Doch kaum dass die russische Invasion begonnen hatte, wurde aus der Abschreckung ein Wirtschaftskrieg – also eine zweite Front. Es gehe darum, Russland zu „ruinieren“, sagte Außenministerin Baerbock. Ähnlich äußerte sich Frankreichs Finanzminister Le Maire.

Ncht nur die Begründung – „das Narrativ“ – wurde über Nacht geändert. Auch die Methode wurde angepasst. Die EU rückte von dem ursprünglich angekündigten einmaligen Sanktions-Hammer ab und erließ immer neue Sanktionspakete.

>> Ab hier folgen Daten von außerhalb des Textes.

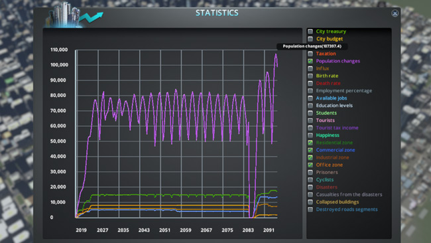Image resolution: width=431 pixels, height=243 pixels.
Task: Enable the Available jobs checkbox
Action: 310,98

Dabei geriet auch der strategisch wichtige Energiesektor ins Visier der Europapolitiker. Die EU-Kommission verkündete im Mai das Ziel, sich von russischen Energielieferungen „unabhängig“ zu machen und brachte ein Kohle- und Ölembargo auf den Weg.

Die Sanktionen wurden jedoch derart dilletantisch vorbereitet und umgesetzt, dass sie bald auf die deutsche und europäische Wirtschaft zurückschlugen. Im Winter (2022) drohe ein „perfekter Sturm“, räumt nun sogar EU-Chefdiplomat Borrell ein.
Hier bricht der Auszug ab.